Today, wage-and-hour lawsuits represent the largest category of employment-related, class-action filings. In spite of this, the US Dept. of Labor (DOL) recently announced a revamping of the “white collar” exemptions test, more than doubling the minimum salary threshold for exempt employees. When the changes become effective, employers can expect greater scrutiny and a further increase in wage-and- hour lawsuits. It is therefore important for employers to understand the upcoming changes to the overtime rules and to begin preparing now.
Under the federal Fair Labor Standards Act (FLSA), in order to classify a position as exempt from overtime requirements (the so-called “white collar” exemptions), generally that position must pass both a salary test and a duties test. Currently, the salary test requires a weekly salary of $455 per week ($23,660 per year). The duties test depends upon the exemption, but typical duties to look for include: directing and supervising the work of others; the authority to hire, fire and promote; non-manual work; and exercising independent judgment and discretion.
Under the announced exemption revisions, the DOL has proposed raising the salary test from $455 per week to $913 per week ($47,476 per year). The DOL has also proposed raising the salary threshold each year.
The last time the DOL changed the standards for exempt employees in 2004, the number of wage-and-hour lawsuits increased from 3,617 in 2004 to 7,310 in 2007. The pattern is alarming at best.
Considerations that should be examined by employers include:
- The number of hours potentially affected exempt employees currently work.
- Potential salary compression issues, where employees end up making close to the amount their supervisors do.
- How the new rules will affect employers across state lines, since the DOL’s proposed rule does not consider differences in pay across regions.
- Any incentive payments or similar compensation. If employees are re-characterized as non-exempt, non-discretionary payments will affect their overtime pay.
- Employees may no longer have the ability to go above and-beyond, perform outside of regular work hours, or put in the extra effort to secure additional training
- If employees routinely perform work at home, including answering emails, this should be reviewed. Once an employee is reclassified as non-exempt, routine and minor work at home can constitute work time.
Employers should be aware of workplace morale and its impact on productivity when deciding on any solution. Simply re-designating previously exempt employees as non-exempt can have negative effects. First, employees might view this as a demotion, especially supervisors who have worked their way up. Second, previously exempt employees will likely lose schedule flexibility and benefits provided only to exempt employees. Equally important is their status in the workplace.

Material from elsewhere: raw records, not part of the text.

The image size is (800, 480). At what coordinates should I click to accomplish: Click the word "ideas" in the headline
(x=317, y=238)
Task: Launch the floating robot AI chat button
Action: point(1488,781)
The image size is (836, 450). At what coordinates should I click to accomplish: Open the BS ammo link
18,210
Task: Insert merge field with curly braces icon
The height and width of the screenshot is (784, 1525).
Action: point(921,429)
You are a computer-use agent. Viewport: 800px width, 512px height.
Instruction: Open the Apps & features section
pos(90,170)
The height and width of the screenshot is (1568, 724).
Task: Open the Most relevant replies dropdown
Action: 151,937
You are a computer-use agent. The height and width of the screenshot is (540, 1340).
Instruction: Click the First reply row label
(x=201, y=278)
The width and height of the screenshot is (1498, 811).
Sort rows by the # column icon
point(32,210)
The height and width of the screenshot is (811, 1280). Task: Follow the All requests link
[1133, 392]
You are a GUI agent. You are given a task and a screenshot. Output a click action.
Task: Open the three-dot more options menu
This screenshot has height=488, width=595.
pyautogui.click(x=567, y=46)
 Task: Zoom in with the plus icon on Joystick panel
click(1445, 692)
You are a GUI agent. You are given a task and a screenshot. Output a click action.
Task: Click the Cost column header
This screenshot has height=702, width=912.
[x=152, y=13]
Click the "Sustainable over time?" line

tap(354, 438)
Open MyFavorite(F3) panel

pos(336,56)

Employers could also use alternative methods to help limit the impact of the new regulations, such as the fluctuating schedule or moving employees to non-exempt salaried status. However, before making any changes, employers should ensure that they are complying with both state and federal law, which often have different requirements.
Whatever steps a company chooses to take, clear communication with affected employees is paramount. Some employees may need to be let go, some jobs may need to be restructured, and some duties may need to be absorbed across several jobs – all of these operational and other changes will need to be carefully explained.
Wage-and-hour complaints have become the most common employment-based lawsuits, and a change in the law frequently results in an increase in lawsuits filed. By being proactive, understanding the new rules, and taking action now, employers can limit their exposure.